Repeat each of these records exactly.

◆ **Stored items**
- - - - - - -

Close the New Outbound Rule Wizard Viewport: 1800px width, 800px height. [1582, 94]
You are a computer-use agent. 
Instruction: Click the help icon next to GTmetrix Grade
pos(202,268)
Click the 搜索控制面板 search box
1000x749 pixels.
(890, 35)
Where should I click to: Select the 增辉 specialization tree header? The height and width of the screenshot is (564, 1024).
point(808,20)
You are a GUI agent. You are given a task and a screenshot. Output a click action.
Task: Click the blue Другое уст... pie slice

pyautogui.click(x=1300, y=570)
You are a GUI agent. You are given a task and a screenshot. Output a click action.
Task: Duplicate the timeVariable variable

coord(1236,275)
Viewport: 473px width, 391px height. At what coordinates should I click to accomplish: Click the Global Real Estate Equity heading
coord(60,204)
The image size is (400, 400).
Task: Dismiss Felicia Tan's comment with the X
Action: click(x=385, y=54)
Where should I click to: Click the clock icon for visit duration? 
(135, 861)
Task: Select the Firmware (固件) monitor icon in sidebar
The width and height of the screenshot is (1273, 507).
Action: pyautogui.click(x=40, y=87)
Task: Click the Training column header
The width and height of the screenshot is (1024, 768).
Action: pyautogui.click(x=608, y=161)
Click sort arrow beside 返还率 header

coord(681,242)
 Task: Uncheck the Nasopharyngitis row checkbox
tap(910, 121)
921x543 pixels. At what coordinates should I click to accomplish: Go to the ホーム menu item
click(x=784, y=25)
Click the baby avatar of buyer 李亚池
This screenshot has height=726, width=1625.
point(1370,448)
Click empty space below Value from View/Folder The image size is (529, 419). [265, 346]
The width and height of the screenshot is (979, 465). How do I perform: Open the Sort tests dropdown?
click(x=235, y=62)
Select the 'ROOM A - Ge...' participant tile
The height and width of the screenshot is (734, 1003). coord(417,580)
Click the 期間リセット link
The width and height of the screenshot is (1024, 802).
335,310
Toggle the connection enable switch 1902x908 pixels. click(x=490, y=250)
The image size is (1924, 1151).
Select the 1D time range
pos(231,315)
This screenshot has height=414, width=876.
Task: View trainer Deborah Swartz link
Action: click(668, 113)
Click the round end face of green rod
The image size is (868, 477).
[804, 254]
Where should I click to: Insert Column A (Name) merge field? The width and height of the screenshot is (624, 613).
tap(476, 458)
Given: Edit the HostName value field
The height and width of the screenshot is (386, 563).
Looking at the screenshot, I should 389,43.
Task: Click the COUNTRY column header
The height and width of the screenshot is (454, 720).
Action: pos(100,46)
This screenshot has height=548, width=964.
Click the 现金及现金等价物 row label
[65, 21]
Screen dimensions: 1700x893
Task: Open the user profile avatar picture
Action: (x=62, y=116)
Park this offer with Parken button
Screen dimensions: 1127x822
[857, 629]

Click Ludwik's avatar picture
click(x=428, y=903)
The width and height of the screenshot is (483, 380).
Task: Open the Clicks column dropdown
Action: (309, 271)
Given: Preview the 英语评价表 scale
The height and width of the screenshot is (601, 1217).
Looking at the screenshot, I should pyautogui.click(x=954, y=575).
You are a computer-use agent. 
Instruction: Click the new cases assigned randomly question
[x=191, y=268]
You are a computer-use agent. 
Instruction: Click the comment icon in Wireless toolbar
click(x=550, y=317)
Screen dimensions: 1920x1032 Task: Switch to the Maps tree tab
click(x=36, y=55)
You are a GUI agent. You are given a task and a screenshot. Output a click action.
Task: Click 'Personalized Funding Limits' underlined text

- - - - - - -

◆ **WRITTEN RESPONSE**
Close the New Outbound Rule Wizard Viewport: 1800px width, 800px height. [1582, 94]
You are a computer-use agent. 
Instruction: Click the help icon next to GTmetrix Grade
pos(202,268)
Click the 搜索控制面板 search box
1000x749 pixels.
(890, 35)
Where should I click to: Select the 增辉 specialization tree header? The height and width of the screenshot is (564, 1024).
point(808,20)
You are a GUI agent. You are given a task and a screenshot. Output a click action.
Task: Click the blue Другое уст... pie slice

pyautogui.click(x=1300, y=570)
You are a GUI agent. You are given a task and a screenshot. Output a click action.
Task: Duplicate the timeVariable variable

coord(1236,275)
Viewport: 473px width, 391px height. At what coordinates should I click to accomplish: Click the Global Real Estate Equity heading
coord(60,204)
The image size is (400, 400).
Task: Dismiss Felicia Tan's comment with the X
Action: click(x=385, y=54)
Where should I click to: Click the clock icon for visit duration? 
(135, 861)
Task: Select the Firmware (固件) monitor icon in sidebar
The width and height of the screenshot is (1273, 507).
Action: pyautogui.click(x=40, y=87)
Task: Click the Training column header
The width and height of the screenshot is (1024, 768).
Action: pyautogui.click(x=608, y=161)
Click sort arrow beside 返还率 header

coord(681,242)
 Task: Uncheck the Nasopharyngitis row checkbox
tap(910, 121)
921x543 pixels. At what coordinates should I click to accomplish: Go to the ホーム menu item
click(x=784, y=25)
Click the baby avatar of buyer 李亚池
This screenshot has height=726, width=1625.
point(1370,448)
Click empty space below Value from View/Folder The image size is (529, 419). [265, 346]
The width and height of the screenshot is (979, 465). How do I perform: Open the Sort tests dropdown?
click(x=235, y=62)
Select the 'ROOM A - Ge...' participant tile
The height and width of the screenshot is (734, 1003). coord(417,580)
Click the 期間リセット link
The width and height of the screenshot is (1024, 802).
335,310
Toggle the connection enable switch 1902x908 pixels. click(x=490, y=250)
The image size is (1924, 1151).
Select the 1D time range
pos(231,315)
This screenshot has height=414, width=876.
Task: View trainer Deborah Swartz link
Action: click(668, 113)
Click the round end face of green rod
The image size is (868, 477).
[804, 254]
Where should I click to: Insert Column A (Name) merge field? The width and height of the screenshot is (624, 613).
tap(476, 458)
Given: Edit the HostName value field
The height and width of the screenshot is (386, 563).
Looking at the screenshot, I should 389,43.
Task: Click the COUNTRY column header
The height and width of the screenshot is (454, 720).
Action: pos(100,46)
This screenshot has height=548, width=964.
Click the 现金及现金等价物 row label
[65, 21]
Screen dimensions: 1700x893
Task: Open the user profile avatar picture
Action: (x=62, y=116)
Park this offer with Parken button
Screen dimensions: 1127x822
[857, 629]

Click Ludwik's avatar picture
click(x=428, y=903)
The width and height of the screenshot is (483, 380).
Task: Open the Clicks column dropdown
Action: (309, 271)
Given: Preview the 英语评价表 scale
The height and width of the screenshot is (601, 1217).
Looking at the screenshot, I should pyautogui.click(x=954, y=575).
You are a computer-use agent. 
Instruction: Click the new cases assigned randomly question
[x=191, y=268]
You are a computer-use agent. 
Instruction: Click the comment icon in Wireless toolbar
click(x=550, y=317)
Screen dimensions: 1920x1032 Task: Switch to the Maps tree tab
click(x=36, y=55)
You are a GUI agent. You are given a task and a screenshot. Output a click action.
Task: Click 'Personalized Funding Limits' underlined text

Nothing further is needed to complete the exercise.